What on earth is mycology?
Horror stories about law firm working hours are all the rage, so it’s easy to assume that once you start your training contract or pupillage you’ll barely have enough time to sleep, let alone keep up your extra-curricula hobbies.
But fear not. Legal Cheek has tracked down 10 lawyers, all of whom have managed to keep on top of their weird and wonderful hobbies while leading successful legal careers.
1. Marcus Rutherford
Partner at Enyo Law
Mycology, unbeknownst to most, is the scientific study of fungi. While Legal Cheek imagines looking at mushrooms for an extended period of time would send most people to sleep, Marcus Rutherford has long been a fan. Though we’re sure he’s spent a lot of time doing important ‘partner stuff’ at three different law firms — including commercial giant Reed Smith — Rutherford still enjoys searching for mushrooms at the weekend. Interestingly, he’s also an illustrator, and enjoys drawing the mushrooms he finds.

▶ [Entries provided]:
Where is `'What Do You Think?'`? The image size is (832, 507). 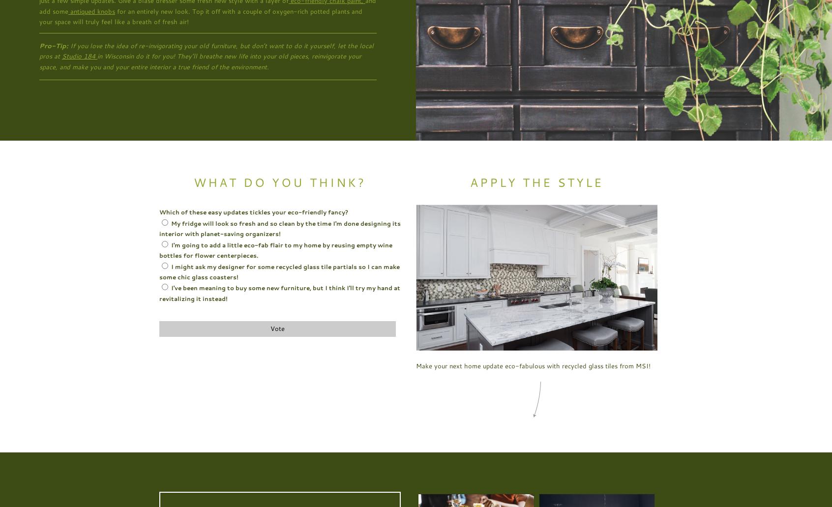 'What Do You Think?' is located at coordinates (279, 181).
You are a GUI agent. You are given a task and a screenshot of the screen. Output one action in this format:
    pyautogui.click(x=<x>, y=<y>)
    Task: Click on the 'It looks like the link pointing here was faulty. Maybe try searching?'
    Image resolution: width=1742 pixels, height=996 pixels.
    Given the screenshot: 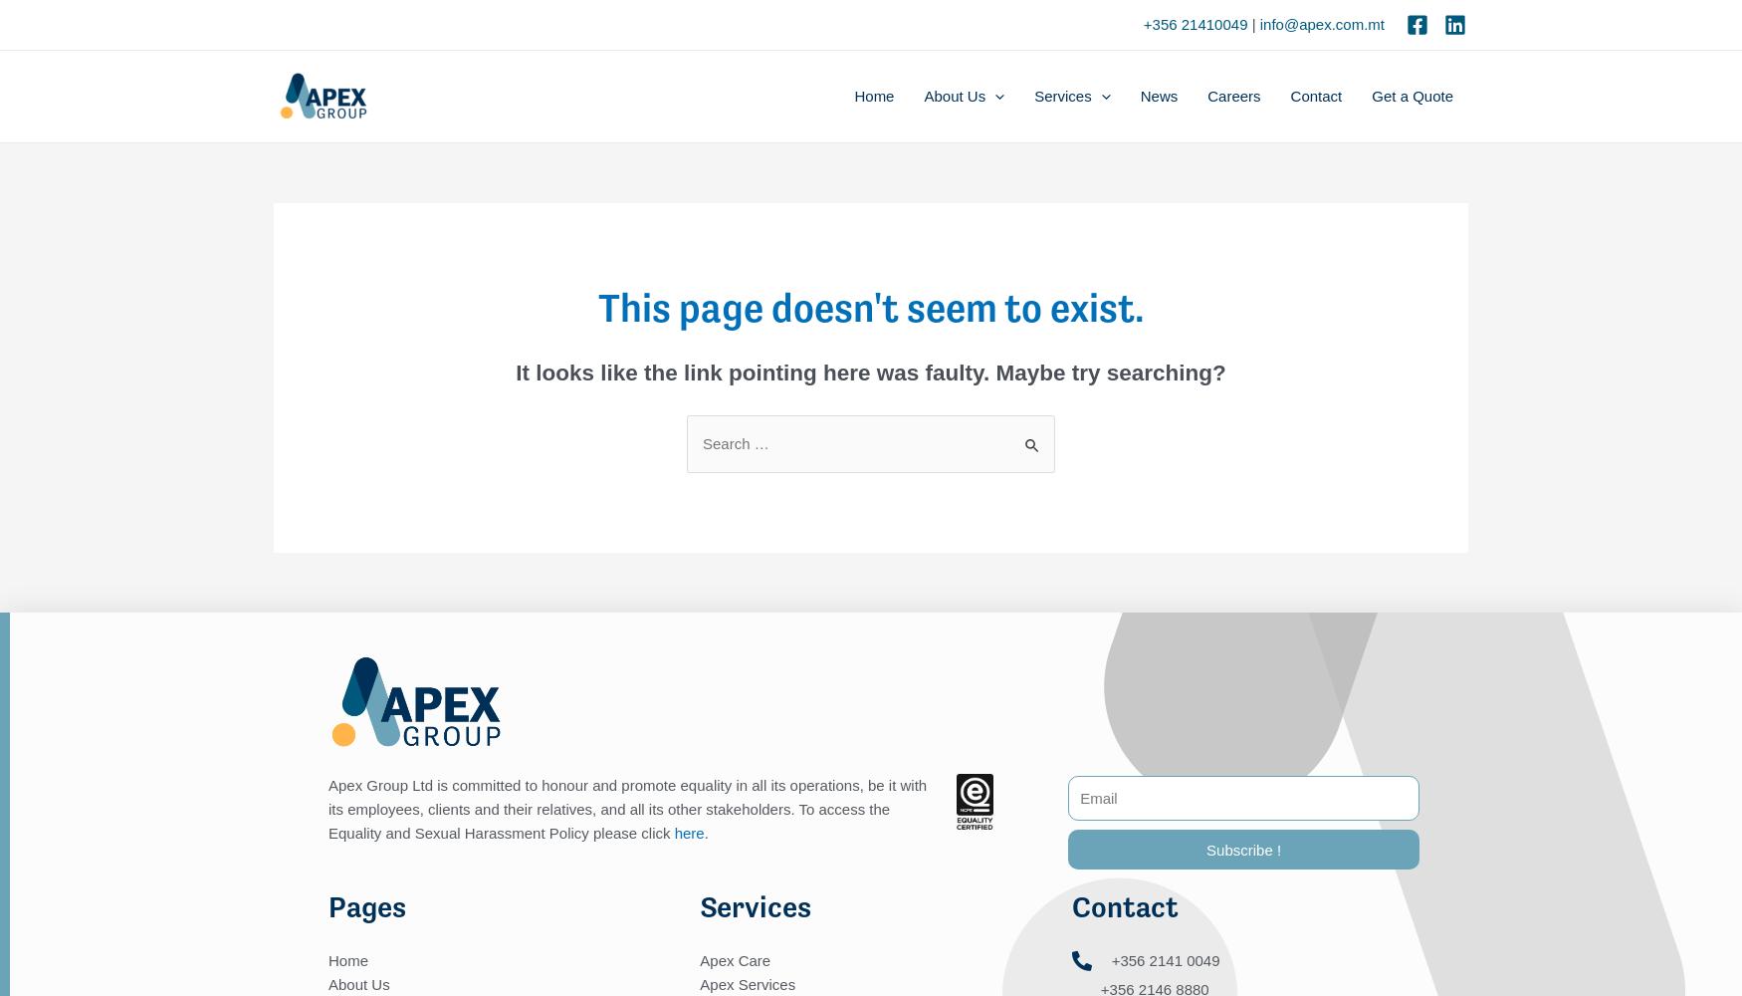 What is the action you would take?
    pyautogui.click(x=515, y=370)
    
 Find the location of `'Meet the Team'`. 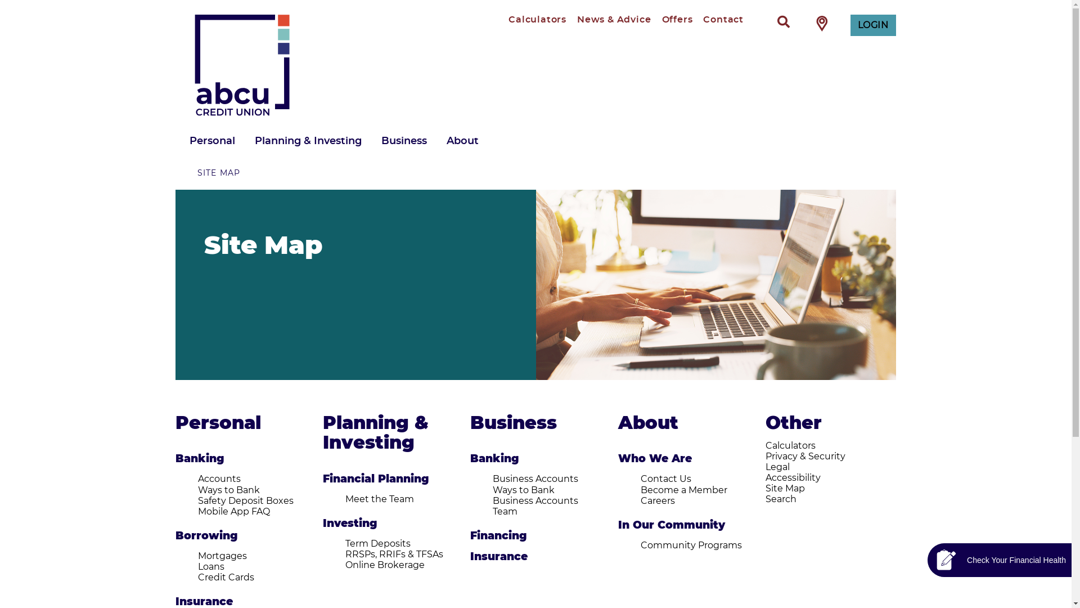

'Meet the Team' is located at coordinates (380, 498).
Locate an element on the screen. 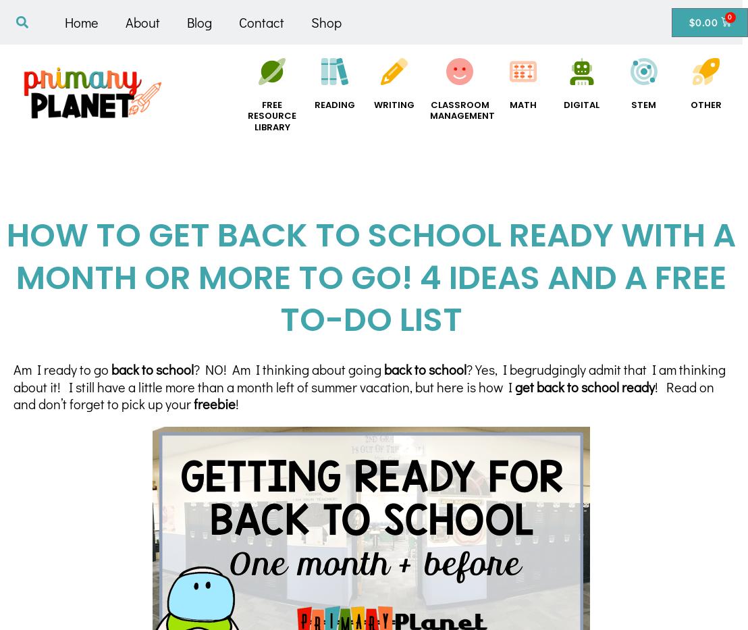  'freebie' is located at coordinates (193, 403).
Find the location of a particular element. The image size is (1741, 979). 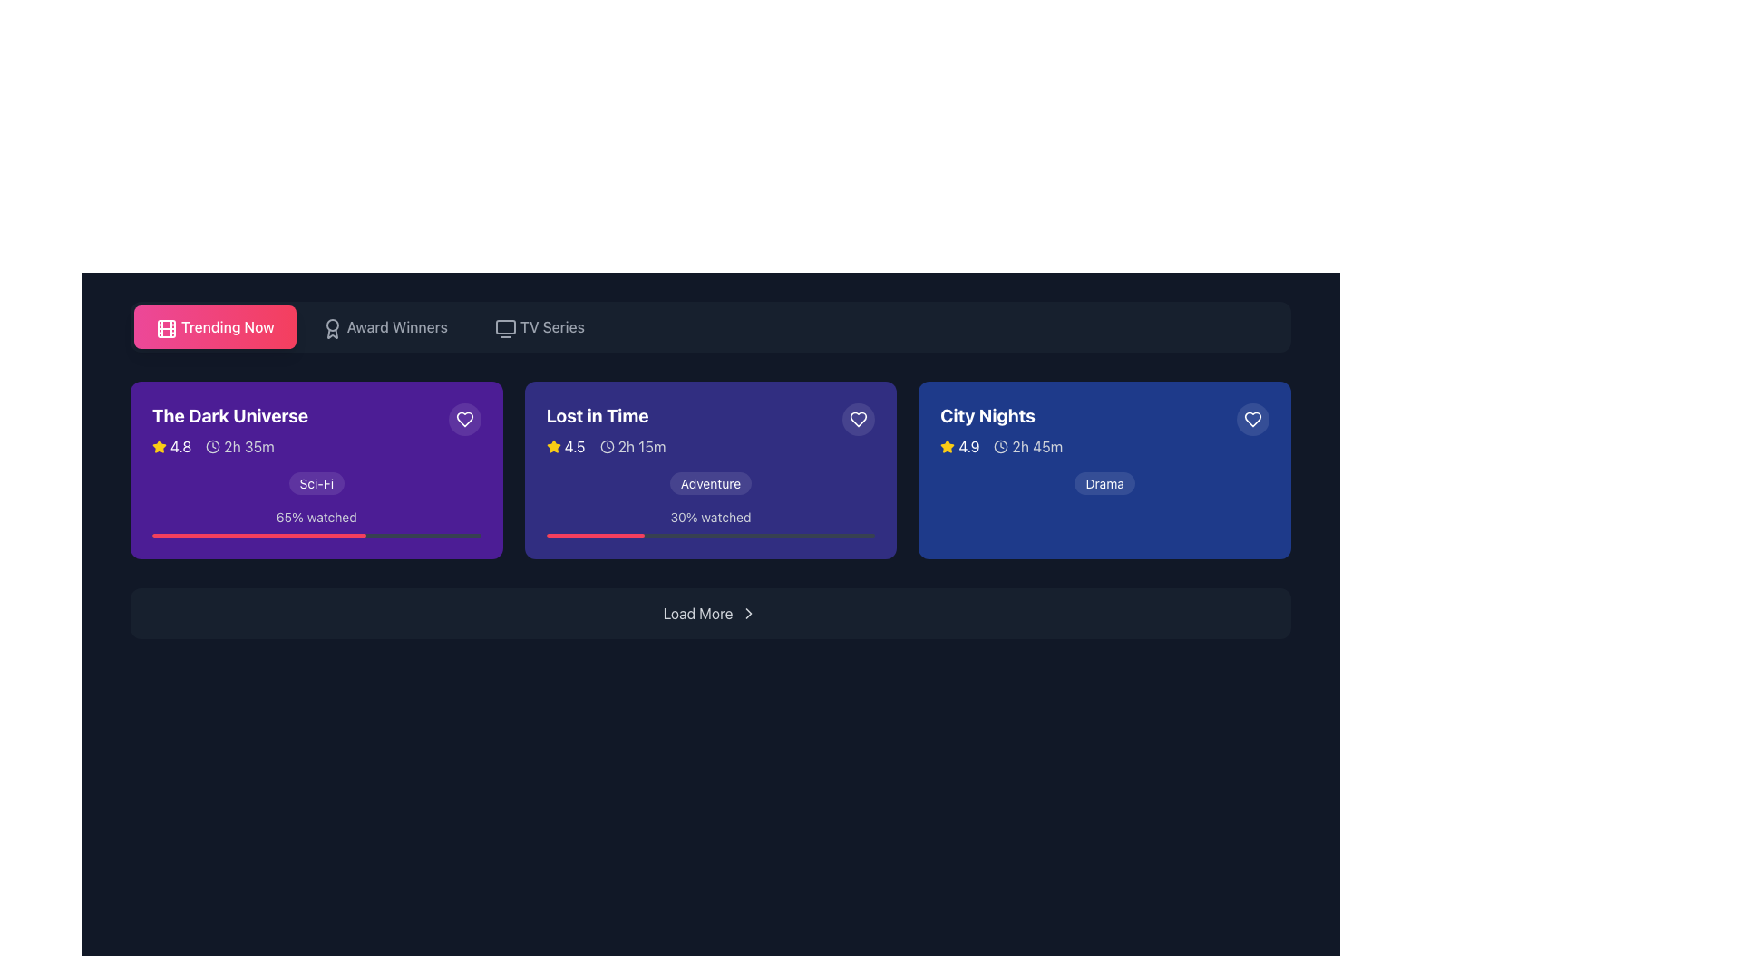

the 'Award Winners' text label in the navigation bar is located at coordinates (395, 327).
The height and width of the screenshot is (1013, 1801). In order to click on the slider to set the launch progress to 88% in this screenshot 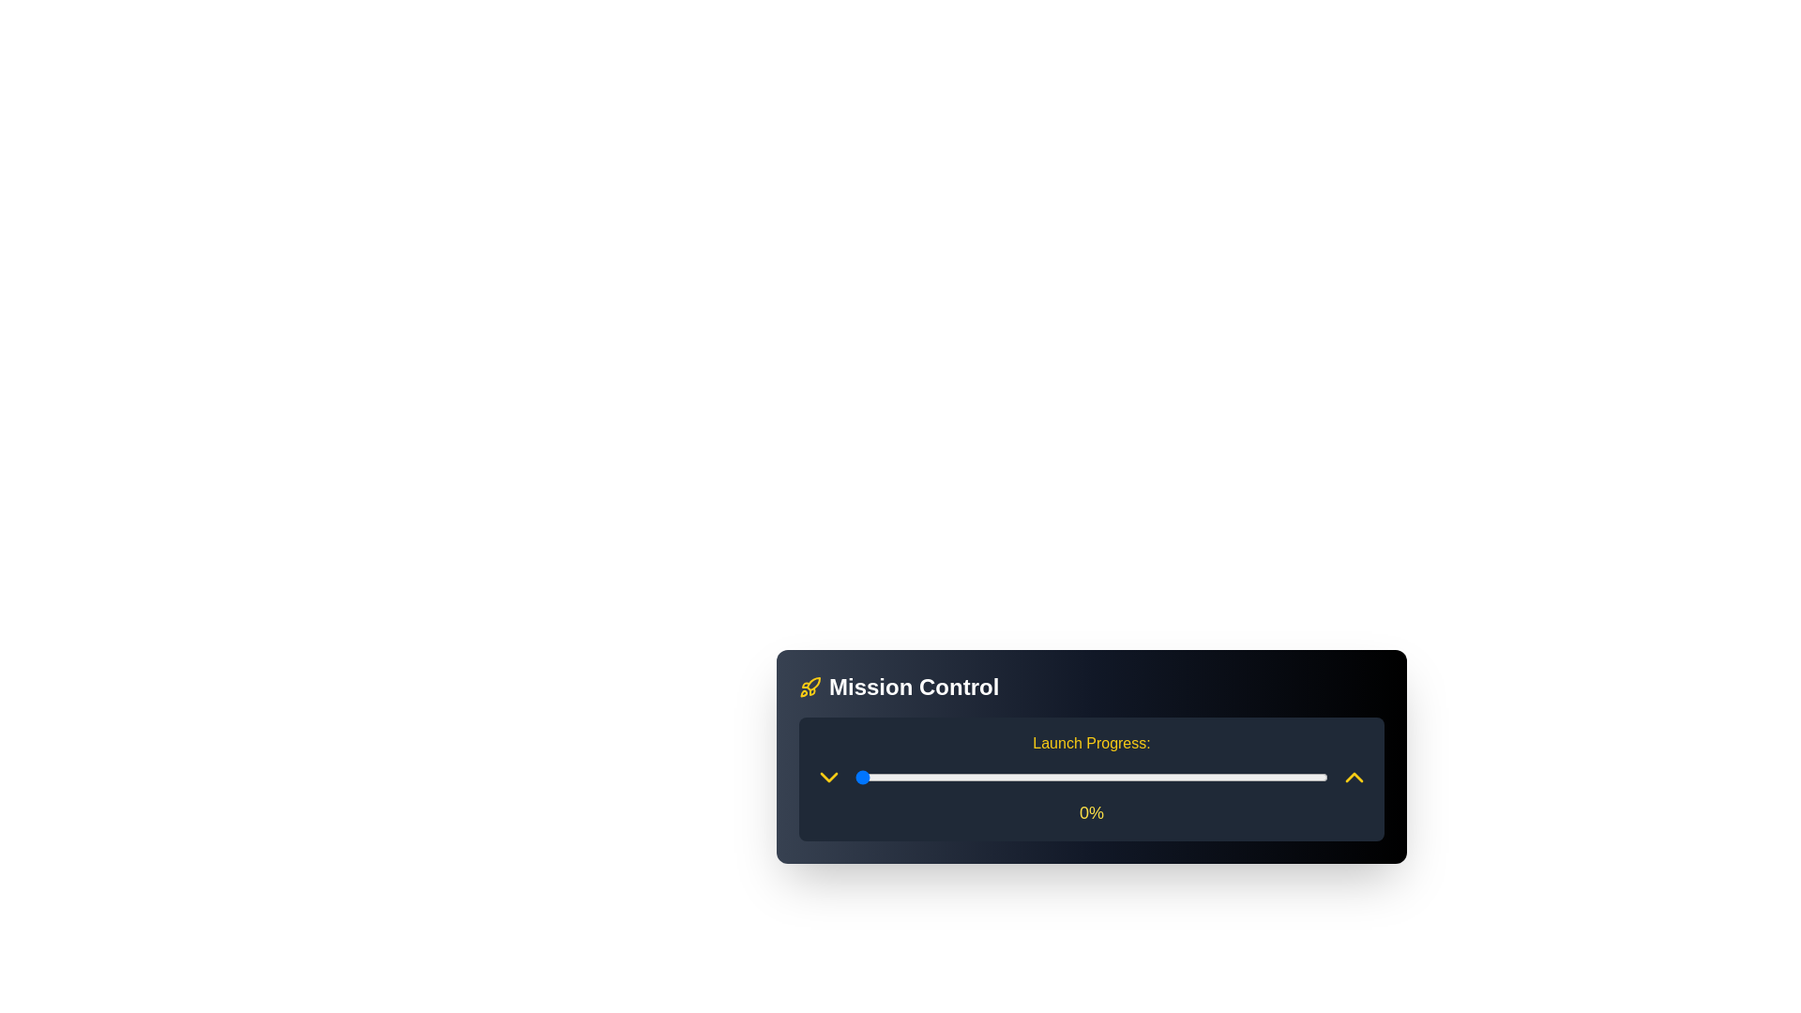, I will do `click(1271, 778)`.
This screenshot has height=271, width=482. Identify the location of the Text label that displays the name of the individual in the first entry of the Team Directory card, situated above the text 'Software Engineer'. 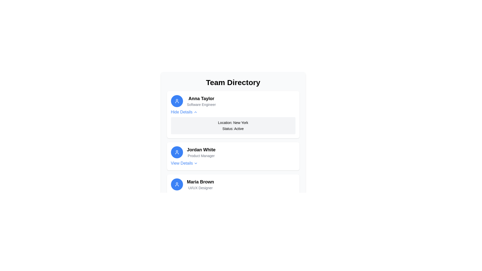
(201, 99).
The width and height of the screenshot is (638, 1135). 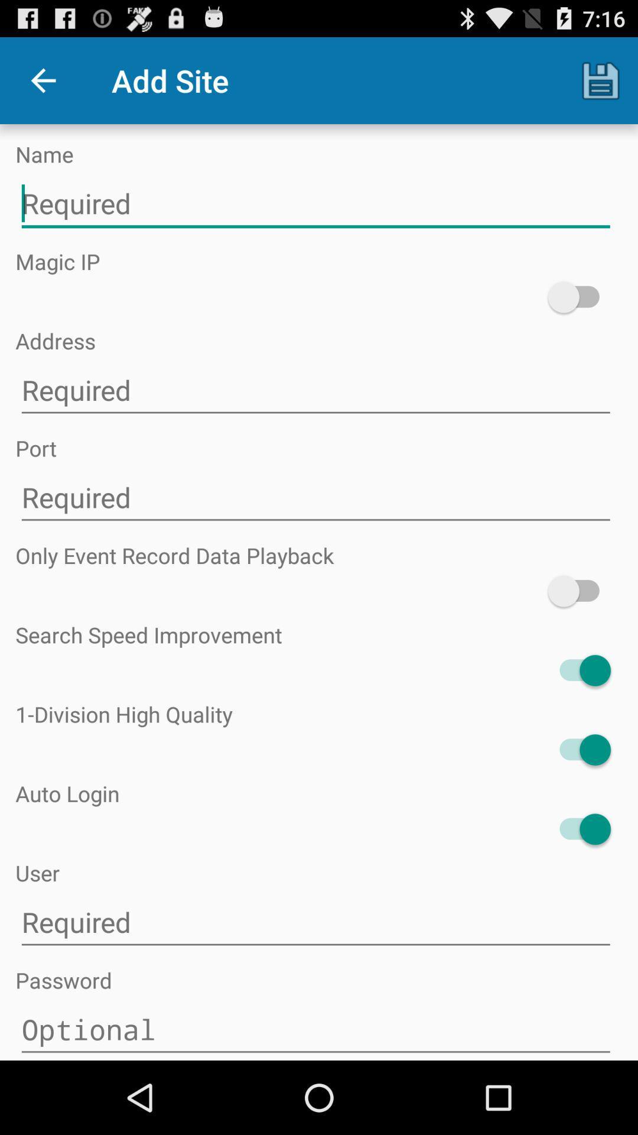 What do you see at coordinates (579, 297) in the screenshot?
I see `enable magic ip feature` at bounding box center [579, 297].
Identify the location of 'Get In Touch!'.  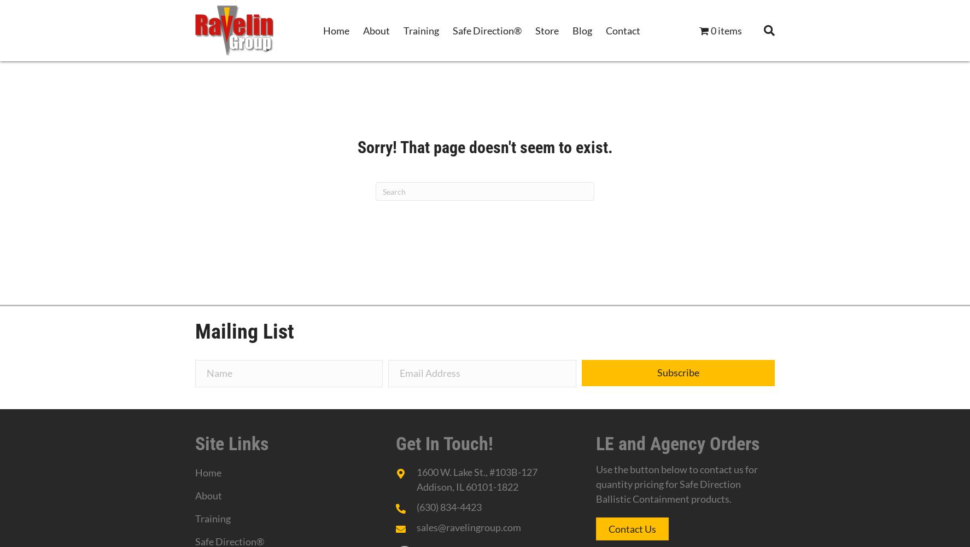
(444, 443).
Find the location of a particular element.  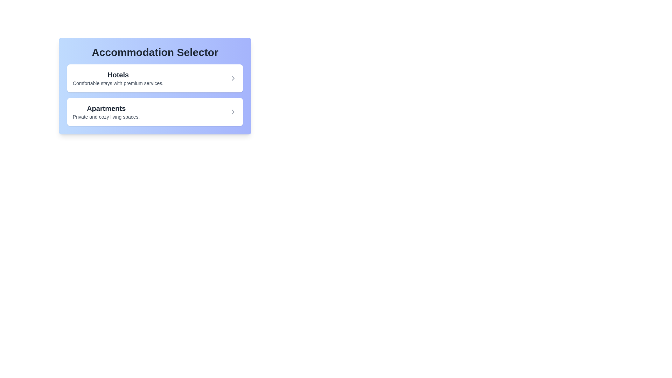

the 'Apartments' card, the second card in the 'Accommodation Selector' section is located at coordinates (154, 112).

▶ [The tasks]:
1: Can you return the full article on lawyers' hobbies without changing a word?
2: Could you rewrite the rows from the line with "You are a GUI" to the line with "Task: Click on", both included, as a JSON list of strings with one string per line, leaving out blank lines and nothing else?
The article on lawyers' hobbies and the rows are unrelated pieces of material.

▶ [Responses by task]:
1:
What on earth is mycology?
Horror stories about law firm working hours are all the rage, so it’s easy to assume that once you start your training contract or pupillage you’ll barely have enough time to sleep, let alone keep up your extra-curricula hobbies.
But fear not. Legal Cheek has tracked down 10 lawyers, all of whom have managed to keep on top of their weird and wonderful hobbies while leading successful legal careers.
1. Marcus Rutherford
Partner at Enyo Law
Mycology, unbeknownst to most, is the scientific study of fungi. While Legal Cheek imagines looking at mushrooms for an extended period of time would send most people to sleep, Marcus Rutherford has long been a fan. Though we’re sure he’s spent a lot of time doing important ‘partner stuff’ at three different law firms — including commercial giant Reed Smith — Rutherford still enjoys searching for mushrooms at the weekend. Interestingly, he’s also an illustrator, and enjoys drawing the mushrooms he finds.

2:
[
  "You are a GUI agent. You are given a task and a screenshot of the screen. Output one action in this format:",
  "    pyautogui.click(x=<x>, y=<y>)",
  "    Task: Click on the 'It looks like the link pointing here was faulty. Maybe try searching?'"
]